[[ RECORDS PROVIDED open ]]

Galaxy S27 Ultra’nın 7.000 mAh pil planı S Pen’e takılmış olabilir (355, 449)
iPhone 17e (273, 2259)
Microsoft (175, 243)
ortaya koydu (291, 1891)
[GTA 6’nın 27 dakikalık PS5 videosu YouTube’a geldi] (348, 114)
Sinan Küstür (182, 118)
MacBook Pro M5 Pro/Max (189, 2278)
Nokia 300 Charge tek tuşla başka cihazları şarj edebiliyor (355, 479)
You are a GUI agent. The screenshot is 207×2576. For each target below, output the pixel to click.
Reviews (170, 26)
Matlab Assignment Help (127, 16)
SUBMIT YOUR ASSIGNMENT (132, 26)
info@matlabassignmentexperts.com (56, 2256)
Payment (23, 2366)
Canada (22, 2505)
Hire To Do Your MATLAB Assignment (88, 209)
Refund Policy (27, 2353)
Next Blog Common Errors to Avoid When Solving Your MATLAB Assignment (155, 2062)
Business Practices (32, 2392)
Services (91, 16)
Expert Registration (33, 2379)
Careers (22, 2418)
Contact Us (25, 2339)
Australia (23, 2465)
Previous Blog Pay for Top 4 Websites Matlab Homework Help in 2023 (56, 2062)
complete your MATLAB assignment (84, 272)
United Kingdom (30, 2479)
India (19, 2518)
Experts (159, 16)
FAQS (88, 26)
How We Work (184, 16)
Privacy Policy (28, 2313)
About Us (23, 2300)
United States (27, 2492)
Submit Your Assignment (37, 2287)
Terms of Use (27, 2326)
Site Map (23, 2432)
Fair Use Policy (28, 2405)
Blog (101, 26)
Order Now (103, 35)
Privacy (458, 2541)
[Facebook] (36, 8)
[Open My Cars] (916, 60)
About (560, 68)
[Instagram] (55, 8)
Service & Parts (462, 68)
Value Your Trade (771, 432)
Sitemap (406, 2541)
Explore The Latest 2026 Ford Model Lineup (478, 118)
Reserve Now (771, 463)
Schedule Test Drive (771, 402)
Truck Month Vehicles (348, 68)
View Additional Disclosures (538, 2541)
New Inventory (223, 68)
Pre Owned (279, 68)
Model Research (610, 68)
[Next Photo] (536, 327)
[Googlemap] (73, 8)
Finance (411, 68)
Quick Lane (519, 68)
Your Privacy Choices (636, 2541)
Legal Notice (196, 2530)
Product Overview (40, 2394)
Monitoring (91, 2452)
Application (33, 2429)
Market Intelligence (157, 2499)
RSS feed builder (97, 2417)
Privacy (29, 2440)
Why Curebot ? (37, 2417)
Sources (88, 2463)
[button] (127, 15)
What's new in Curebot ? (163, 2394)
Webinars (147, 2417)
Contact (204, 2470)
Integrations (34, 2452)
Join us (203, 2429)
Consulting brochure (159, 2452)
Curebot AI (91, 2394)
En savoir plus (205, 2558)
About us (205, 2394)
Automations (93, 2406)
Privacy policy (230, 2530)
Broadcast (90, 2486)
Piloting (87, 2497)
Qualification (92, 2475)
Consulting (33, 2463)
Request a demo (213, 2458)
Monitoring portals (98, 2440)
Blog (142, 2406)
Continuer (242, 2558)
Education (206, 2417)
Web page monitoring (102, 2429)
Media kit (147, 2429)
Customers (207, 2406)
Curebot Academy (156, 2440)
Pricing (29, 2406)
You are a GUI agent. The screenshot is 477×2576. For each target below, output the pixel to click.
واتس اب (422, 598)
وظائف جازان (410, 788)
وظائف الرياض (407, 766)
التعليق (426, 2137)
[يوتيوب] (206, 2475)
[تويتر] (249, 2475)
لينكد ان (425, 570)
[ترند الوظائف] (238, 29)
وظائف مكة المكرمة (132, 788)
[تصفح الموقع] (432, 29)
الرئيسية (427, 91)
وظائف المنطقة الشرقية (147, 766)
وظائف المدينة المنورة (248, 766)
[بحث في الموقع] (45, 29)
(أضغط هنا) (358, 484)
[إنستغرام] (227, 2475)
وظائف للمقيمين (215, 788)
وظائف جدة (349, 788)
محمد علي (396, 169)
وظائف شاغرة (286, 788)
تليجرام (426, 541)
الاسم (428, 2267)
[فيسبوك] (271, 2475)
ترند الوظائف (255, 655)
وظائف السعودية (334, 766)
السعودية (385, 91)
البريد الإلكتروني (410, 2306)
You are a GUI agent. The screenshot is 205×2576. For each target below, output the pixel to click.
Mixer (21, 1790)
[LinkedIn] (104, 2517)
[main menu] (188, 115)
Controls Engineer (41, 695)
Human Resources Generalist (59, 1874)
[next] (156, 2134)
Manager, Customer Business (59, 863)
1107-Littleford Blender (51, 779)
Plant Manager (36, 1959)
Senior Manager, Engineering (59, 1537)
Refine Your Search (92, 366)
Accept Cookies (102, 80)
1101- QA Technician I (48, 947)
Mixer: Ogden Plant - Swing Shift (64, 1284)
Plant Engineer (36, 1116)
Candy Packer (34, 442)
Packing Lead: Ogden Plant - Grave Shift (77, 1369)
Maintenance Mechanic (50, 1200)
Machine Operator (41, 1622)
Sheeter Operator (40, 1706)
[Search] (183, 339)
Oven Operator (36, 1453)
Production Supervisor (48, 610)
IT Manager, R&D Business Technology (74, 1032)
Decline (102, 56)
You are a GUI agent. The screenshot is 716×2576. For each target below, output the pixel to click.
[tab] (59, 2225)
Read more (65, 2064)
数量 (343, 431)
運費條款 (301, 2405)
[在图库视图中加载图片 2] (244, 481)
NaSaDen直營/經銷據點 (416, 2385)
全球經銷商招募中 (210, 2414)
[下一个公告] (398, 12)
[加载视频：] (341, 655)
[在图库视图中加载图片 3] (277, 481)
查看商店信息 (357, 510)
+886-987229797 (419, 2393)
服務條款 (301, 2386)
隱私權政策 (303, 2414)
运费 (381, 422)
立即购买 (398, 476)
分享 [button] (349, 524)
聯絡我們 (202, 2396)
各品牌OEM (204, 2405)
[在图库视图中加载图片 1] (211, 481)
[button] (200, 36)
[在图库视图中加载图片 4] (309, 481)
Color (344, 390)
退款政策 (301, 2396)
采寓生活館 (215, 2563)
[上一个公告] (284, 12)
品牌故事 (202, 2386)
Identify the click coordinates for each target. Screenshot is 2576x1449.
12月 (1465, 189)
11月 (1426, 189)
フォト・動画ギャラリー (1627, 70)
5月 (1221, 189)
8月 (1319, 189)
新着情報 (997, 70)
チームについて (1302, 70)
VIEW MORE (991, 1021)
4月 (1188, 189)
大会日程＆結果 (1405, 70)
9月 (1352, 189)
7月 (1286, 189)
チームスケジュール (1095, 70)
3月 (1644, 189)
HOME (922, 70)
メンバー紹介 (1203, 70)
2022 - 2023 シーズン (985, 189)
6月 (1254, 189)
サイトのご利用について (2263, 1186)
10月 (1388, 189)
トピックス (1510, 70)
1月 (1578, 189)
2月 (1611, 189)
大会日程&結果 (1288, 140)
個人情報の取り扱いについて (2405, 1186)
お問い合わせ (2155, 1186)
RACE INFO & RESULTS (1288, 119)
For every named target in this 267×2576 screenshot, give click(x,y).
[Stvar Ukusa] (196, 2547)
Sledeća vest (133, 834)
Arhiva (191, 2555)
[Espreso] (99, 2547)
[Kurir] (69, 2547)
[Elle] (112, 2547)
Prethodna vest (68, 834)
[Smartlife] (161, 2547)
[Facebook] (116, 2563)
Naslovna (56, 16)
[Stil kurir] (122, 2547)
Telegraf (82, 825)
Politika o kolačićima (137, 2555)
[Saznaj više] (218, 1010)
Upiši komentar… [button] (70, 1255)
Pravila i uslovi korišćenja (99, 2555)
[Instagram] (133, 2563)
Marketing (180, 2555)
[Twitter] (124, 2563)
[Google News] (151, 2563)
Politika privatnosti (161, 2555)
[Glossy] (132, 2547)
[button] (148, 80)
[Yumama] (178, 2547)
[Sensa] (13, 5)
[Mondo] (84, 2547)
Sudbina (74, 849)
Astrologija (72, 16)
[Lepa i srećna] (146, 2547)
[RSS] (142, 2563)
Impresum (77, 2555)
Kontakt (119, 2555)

[[ RECORDS PROVIDED closed ]]

■ **REQUIRED ACTION**: Reprint exactly the lines above that start at the one with "Curebot AI (91, 2394)" and end at the one with "[ترند الوظائف] (238, 29)", keeping both and adding none.

■ **YOUR RESPONSE**:
Curebot AI (91, 2394)
En savoir plus (205, 2558)
About us (205, 2394)
Automations (93, 2406)
Privacy policy (230, 2530)
Broadcast (90, 2486)
Piloting (87, 2497)
Qualification (92, 2475)
Consulting (33, 2463)
Request a demo (213, 2458)
Monitoring portals (98, 2440)
Blog (142, 2406)
Continuer (242, 2558)
Education (206, 2417)
Web page monitoring (102, 2429)
Media kit (147, 2429)
Customers (207, 2406)
Curebot Academy (156, 2440)
Pricing (29, 2406)
You are a GUI agent. The screenshot is 477×2576. For each target below, output the pixel to click.
واتس اب (422, 598)
وظائف جازان (410, 788)
وظائف الرياض (407, 766)
التعليق (426, 2137)
[يوتيوب] (206, 2475)
[تويتر] (249, 2475)
لينكد ان (425, 570)
[ترند الوظائف] (238, 29)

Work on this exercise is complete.